# E/M visit prior to screening colonoscopy



## ashive7431 (Jan 6, 2014)

Hello all, 
I was hoping some of you could provide me with some information regarding E/M visits prior to a screening Colonoscopy. 
Scenario:
Patient is referred to surgeon from PCP for a screening colonoscopy based on age. Patient is scheduled with the surgeon and is seen for the visit. The surgeon obtains the patients history and does a physical exam. The patient is given a prescription is medication to aid with prep and instructions provided. Surgery orders are given to the patient. The screening colonoscopy is scheduled for 2 weeks from the visit to the office. The patient did not have any signs or symptoms and is not on any medications.

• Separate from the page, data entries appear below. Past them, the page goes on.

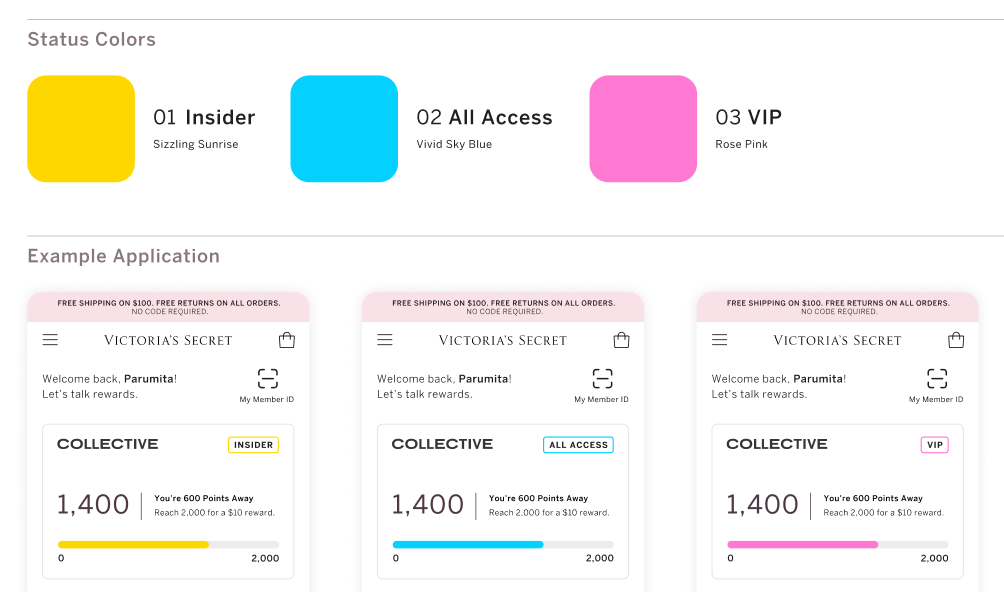
Task: Select the Sizzling Sunrise yellow swatch
Action: [81, 129]
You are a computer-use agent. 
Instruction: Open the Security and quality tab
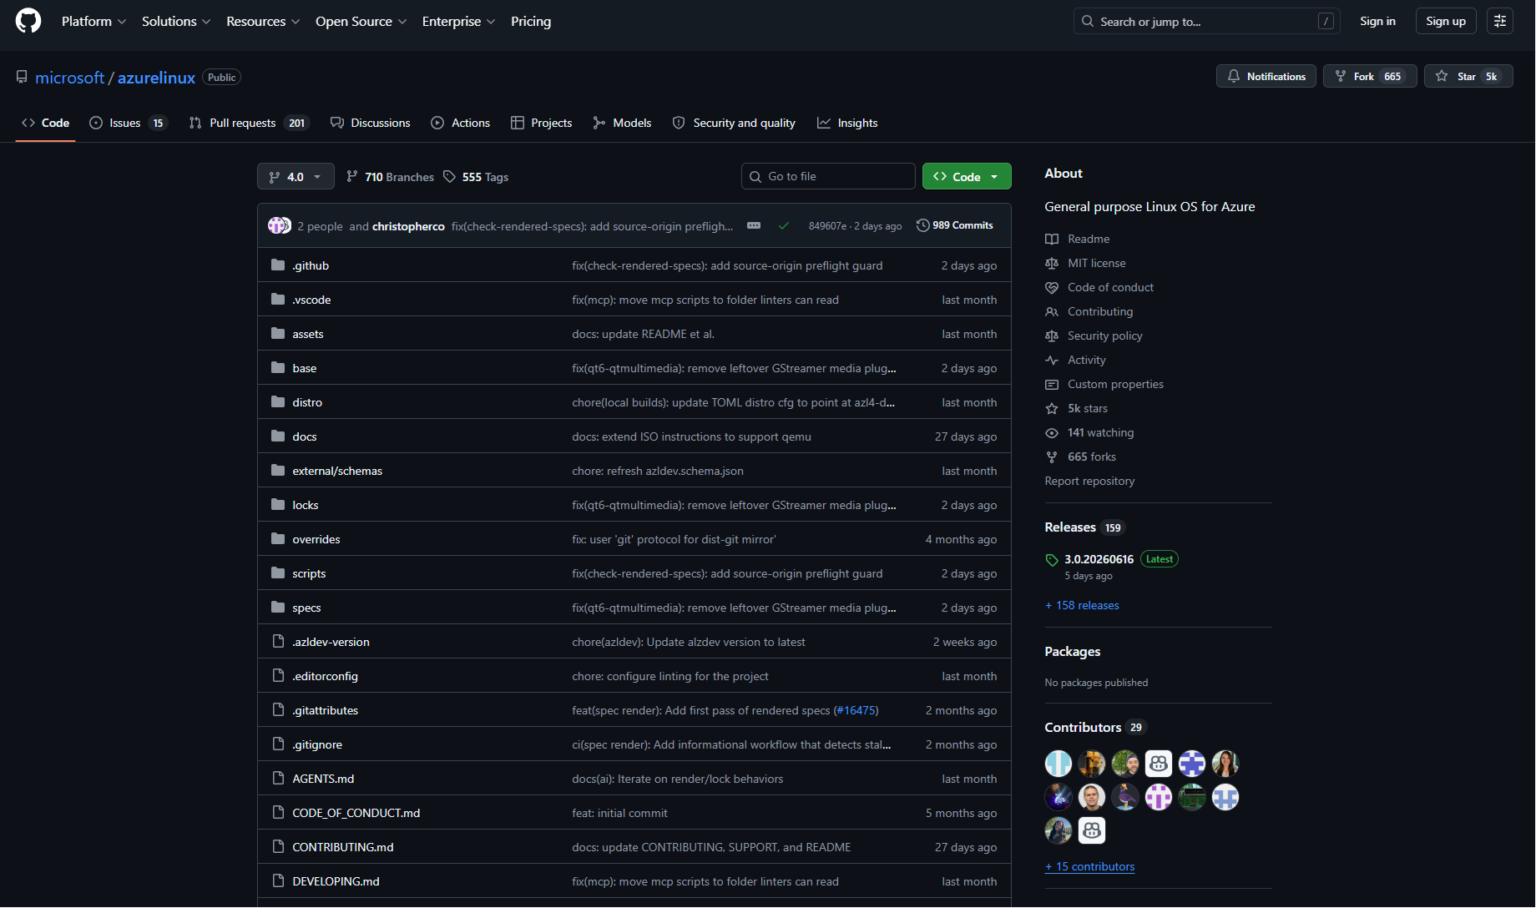tap(734, 123)
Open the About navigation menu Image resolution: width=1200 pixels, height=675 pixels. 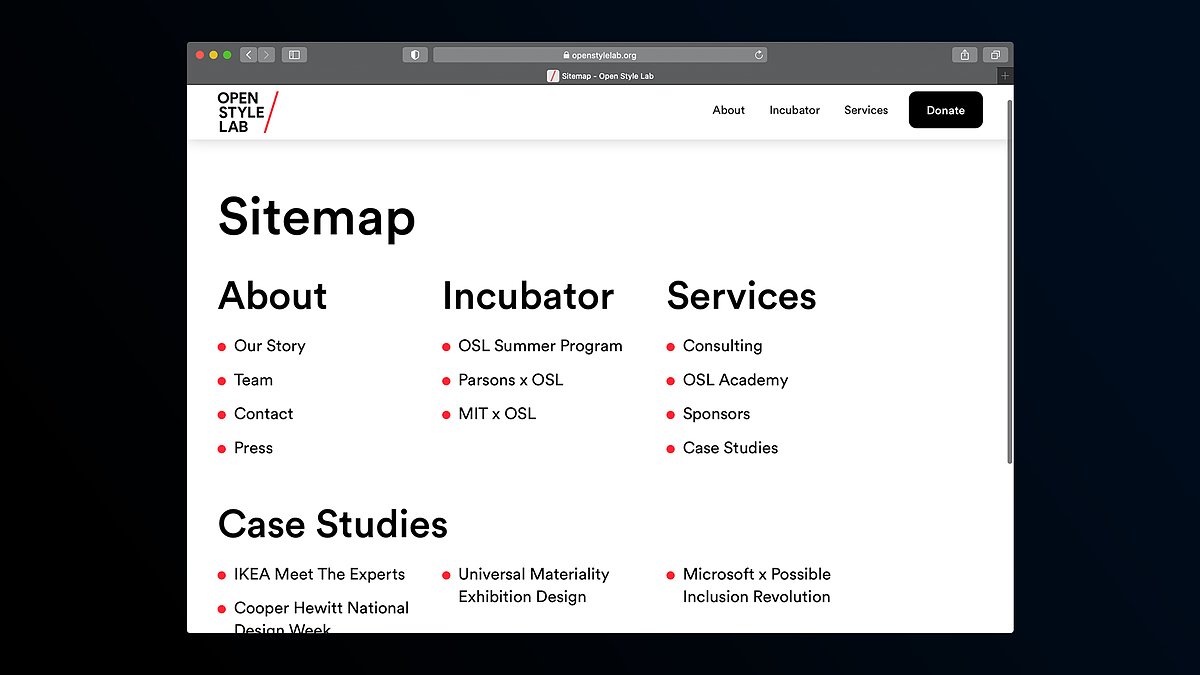click(x=728, y=110)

The visit is billed as V72.83 Pre-Op Exam and a regular E/M level.

Is this visit billable since the procedure isn't for another 2 weeks? I have found several replies however I have not been able to get anything in black and white from CMS so I would like anyone's input. Thanks


----------



## bethdeak (Jan 7, 2014)

http://www.palmettogba.com/palmetto/providers.nsf/DocsCat/Providers~Jurisdiction%2011%20Part%20B~Browse%20by%20Topic~Preventive%20Services~Colorectal%20Cancer%20Screening~8EELDY5430?open&navmenu=Browse%5Eby%5ETopic%7C%7C%7C%7C 

The E/M for the screening colonoscopy is not separately billable.  If during the course of the E/M visit the patient/doctor decides to not proceed with the procedure as long as all the levels for an E/M exam are met in the note an E/M visit can be billed.


----------



## hcg (Feb 5, 2014)

bethdeak said:


> http://www.palmettogba.com/palmetto/providers.nsf/DocsCat/Providers~Jurisdiction%2011%20Part%20B~Browse%20by%20Topic~Preventive%20Services~Colorectal%20Cancer%20Screening~8EELDY5430?open&navmenu=Browse%5Eby%5ETopic%7C%7C%7C%7C
> 
> The E/M for the screening colonoscopy is not separately billable.  If during the course of the E/M visit the patient/doctor decides to not proceed with the procedure as long as all the levels for an E/M exam are met in the note an E/M visit can be billed.




Finally! Thank you so much for sharing the link. I have been looking for a link in Medicare to prove to my doctor. She will not stop billing E&M codes prior to colonoscopy. You made my day! Thanks again


----------